▶ _Provided information_
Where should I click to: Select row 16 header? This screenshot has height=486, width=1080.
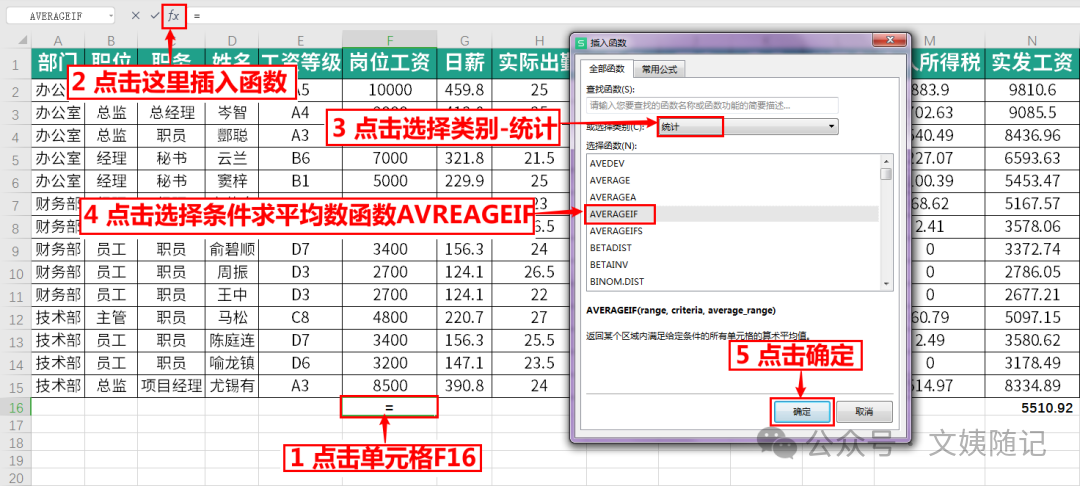(x=15, y=408)
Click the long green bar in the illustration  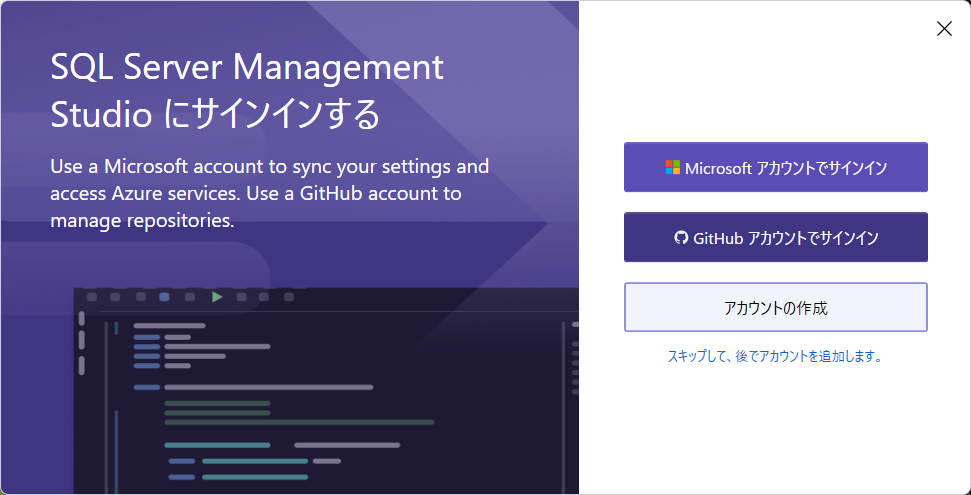point(299,422)
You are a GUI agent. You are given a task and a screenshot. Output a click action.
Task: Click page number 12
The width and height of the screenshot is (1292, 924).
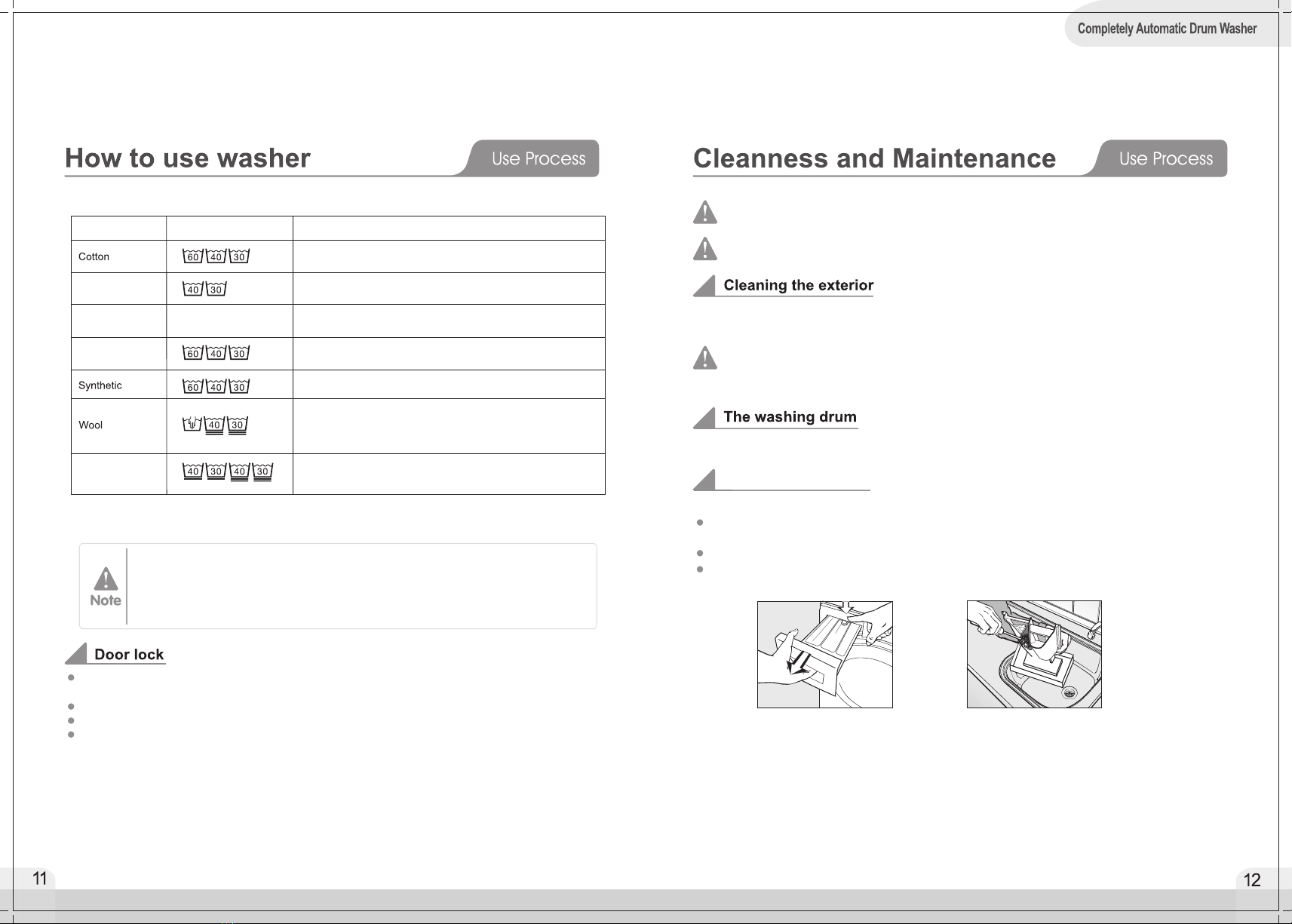[1252, 879]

▶ _What the exercise asks_
Repeat word for word the lines starting at the one with "You are a GUI" and ending at the final line of the records above, both included; no pictures.

▶ _Answer to the exercise_
You are a GUI agent. You are given a task and a screenshot. Output a click action.
Task: Click page number 12
The width and height of the screenshot is (1292, 924).
[1252, 879]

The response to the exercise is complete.